▶ _FRAGMENTO ORIGINAL_:
El primer viaje en tren de Carlos
Carlos es mi amigo.
Tiene dos años y ayer se subió al tren por primera vez.
Tiene dos años y ayer se subió al tren por primera vez.
Lo llevamos su madre, Sonia Menéndez, y yo. Fue algo que se nos ocurrió de pronto: ella me llamó por teléfono a mediodía y me dijo, "tengo que ir a hacer unas compras, ¿me acompañas?" y le dije que sí.
Ergo, me convertí en el 'canguro' de facto del peque -- que, por cierto, fue la primera persona que me sonrió en una calle de Gijón, el primer día que pasé aquí como expat deluxe (¿les gusta la frase? La usaré para publicar mis memorias de este exilio, algún día. Era eso o "El punto sobre la i: Memorama Informal de un Inmigrante Ilegal Ilustrado")- y lo fui a recibir a las puertas del autobús escolar. Eva, la formidable maid que compartimos Sonia y yo (con ella funge de nana/doméstica de lunes-a-viernes y conmigo, como force majeure del hogar dos veces al mes) lo puso en su cochecito y me lo llevé por la calle, a la estación del tren.
Carlos bien podría haber gritado "¡Socorro! ¡Me raptan!" y no habría fallado a la verdad. Yo iba muy quitado de la pena con un hijo ajeno, empujándolo alegremente, mientras él me robaba algunas miradas de desconcierto; no creo que esté acostumbrado a que le rompan la rutina de llegar a casa-baño-Baby Einstein-merienda-más Baby Einstein-recibir a papá-ir a la cama, y mucho menos, a ver a un monolito de 1.80 y 90 kilos empujándolo por la calle, así sin más ni más, por muy familiar que yo le resulte. Y le resulto, porque ya sabe decir mi nombre y lo dice con toda claridad. "¿Donde voy, Miguel?"
"A ver a Mamá."
"¿Mamá? ¿Donde?"
"Vamos a tomar un tren, Carlos."
"¿Un ten?"
"Siiiií."
"¿¡Un TEEEEEEEEEEEEEEEEENNNN?!"
La expresión en el rostro de Carlos me llenó de ternura y de sorpresa. Fue hasta que nos encontramos con Sonia, que venía desde su trabajo, que supe que Carlos nunca, en su corta vida, se había subido a un tren.
"¡El ten, mamá! ¡El ten!" exclamaba, tratando de salirse del carrito en cuanto llegué con él a la estación, desde cuyo vestíbulo se alcanzan a ver los andenes. El entusiasmo total, absoluto, desbordante, de un niño de esa edad, es contagioso. Nos sentamos en el andén a esperar a que llegara nuestro tren para llevarnos a Oviedo, la vecina ciudad del sur (que personalmente a mí no me gusta mucho, si me preguntan) y Carlos no dejaba de estirar la cabeza de un lado hacia otro, tratando de anticipar la llegada del tren. Sonia trató de persuadirlo de que merendara ahí mismo, pero fue inútil. Lo que él quería era ver el tren. Hasta imitaba el sonido del mismo, tal como lo oyó por primera vez al ver Dumbo (misma película que lo impresionó feamente, que con la alucinación de los elefantes rosas y el hecho de que la pobre madre de dumbo fuera a parar al trullo injustamente acusada de ser una loca peligrosa, cuando en realidad sólo era una pobre elefanta acomplejada por las otras paquidermas vetarras y pretenciosas).

▶ _MATERIAL PROPORCIONADO_:

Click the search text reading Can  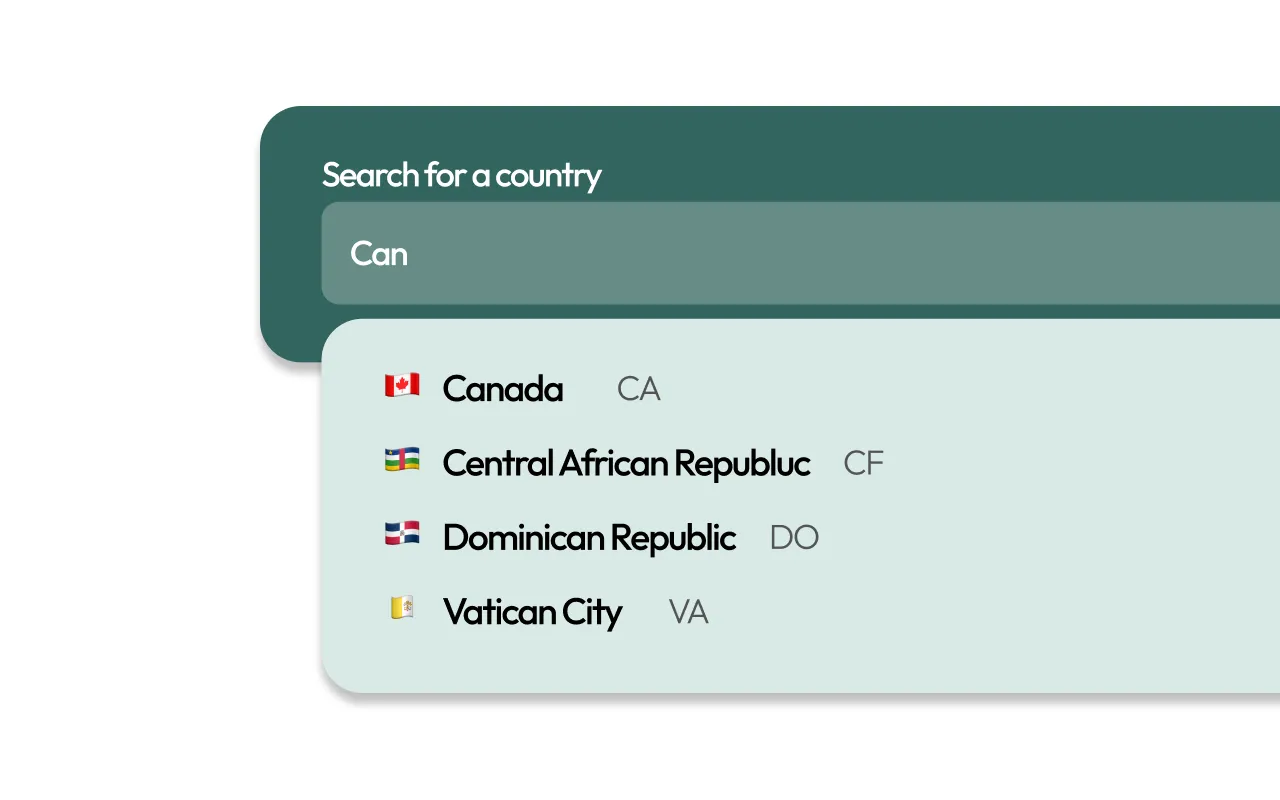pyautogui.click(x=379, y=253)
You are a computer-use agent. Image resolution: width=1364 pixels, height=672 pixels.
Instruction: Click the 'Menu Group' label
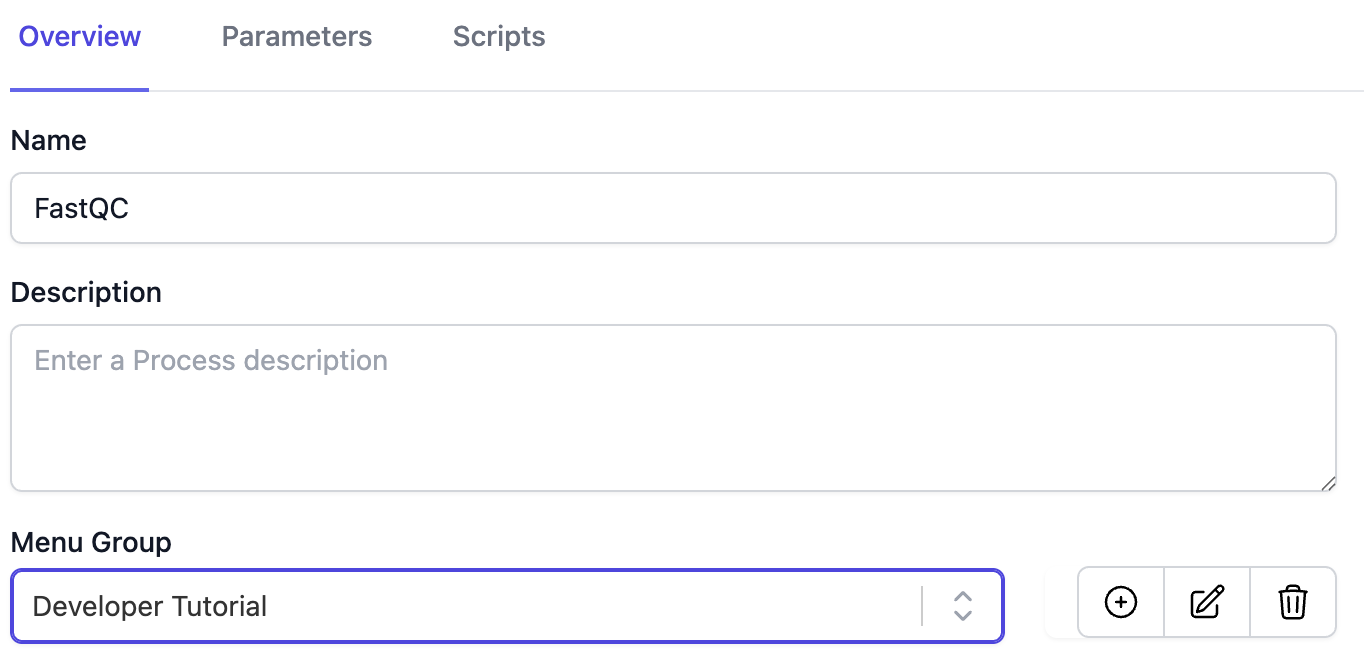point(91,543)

▶ _TAREAS PENDIENTES_:
1: Según el relato sobre el primer viaje en tren de Carlos, ¿cuáles son todos los pasos de la rutina habitual del niño al volver a casa? Enuméralos en orden.
2: Responde estas preguntas sobre el relato del primer viaje en tren de Carlos:
(a) ¿Cuántos años tiene Carlos?
(b) ¿A qué ciudad los iba a llevar el tren?
(c) ¿En qué película oyó Carlos por primera vez el sonido de un tren?
3: Transcribe del relato del primer viaje en tren de Carlos el pasaje que va de "Lo llevamos su" a "estación del tren.".

▶ _RESPUESTAS_:
1:
1. Llegar a casa
2. Baño
3. Baby Einstein
4. Merienda
5. Más Baby Einstein
6. Recibir a papá
7. Ir a la cama

2:
(a) Dos años.
(b) A Oviedo.
(c) En Dumbo.

3:
Lo llevamos su madre, Sonia Menéndez, y yo. Fue algo que se nos ocurrió de pronto: ella me llamó por teléfono a mediodía y me dijo, "tengo que ir a hacer unas compras, ¿me acompañas?" y le dije que sí.
Ergo, me convertí en el 'canguro' de facto del peque -- que, por cierto, fue la primera persona que me sonrió en una calle de Gijón, el primer día que pasé aquí como expat deluxe (¿les gusta la frase? La usaré para publicar mis memorias de este exilio, algún día. Era eso o "El punto sobre la i: Memorama Informal de un Inmigrante Ilegal Ilustrado")- y lo fui a recibir a las puertas del autobús escolar. Eva, la formidable maid que compartimos Sonia y yo (con ella funge de nana/doméstica de lunes-a-viernes y conmigo, como force majeure del hogar dos veces al mes) lo puso en su cochecito y me lo llevé por la calle, a la estación del tren.